Given both aircraft are the same density, the weight of each aircraft would be proportional to the length cubed. Therefore;

$W = A l^3$

Likewise, given both aircraft have the same shape, the surface area would be proportional to length squared. Therefore;

$S = Bl^2$

The lift equation is of course;

$L = \frac{1}2C\rho v^2 S$, where;

  • $C$ = Co-efficient of lift
  • $\rho$ = Air density
  • $v$ = Velocity of aircraft
  • $S$ = Surface area of wings

Given the shape of both aircraft are the same, $C$ should be the same for both aircraft.

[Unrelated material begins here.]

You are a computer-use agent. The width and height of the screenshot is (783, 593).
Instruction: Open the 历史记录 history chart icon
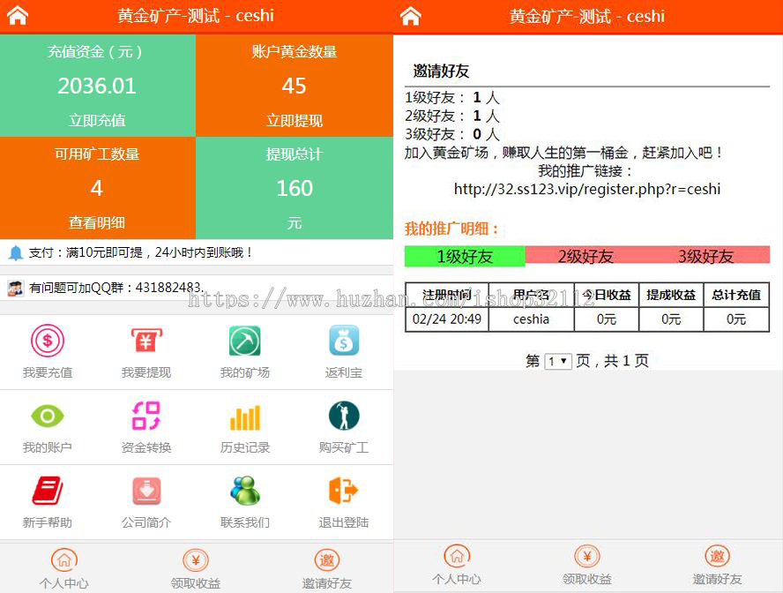(x=244, y=415)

The same will be true for $\rho$, as they are travelling through the same air density, so these (and $\frac{1}2$) can be replaced by a constant, $D$. Therefore;

$L = Dv^2S$

As $S=Bl^2$, $L = DBv^2l^2$, where $D$ and $B$ can be combined to form a new constant, $E$. Therefore;

$L = Ev^2l^2$

At take-off speed, lift will equal weight. Therefore;

$Al^3=Ev^2l^2$, so $v^2=\frac{Al^3}{El^2}$. With $\frac{A}{E}$ forming a new constant, $F$, this simplifies to $v^2=Fl$. Therefore;

$v \propto \sqrt{l}$.

Does this therefore mean that a 1:100 scale model of an aircraft would have a takeoff speed 10 times lower than that of the original aircraft, or is there something that I have not taken into account?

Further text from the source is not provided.